**Directions for this task**
Copy out each line below exactly as written.

**Information provided**

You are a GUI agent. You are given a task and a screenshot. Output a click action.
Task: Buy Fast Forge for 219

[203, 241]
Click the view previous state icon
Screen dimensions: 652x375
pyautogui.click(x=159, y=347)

**Response area**
You are a GUI agent. You are given a task and a screenshot. Output a click action.
Task: Buy Fast Forge for 219

[203, 241]
Click the view previous state icon
Screen dimensions: 652x375
pyautogui.click(x=159, y=347)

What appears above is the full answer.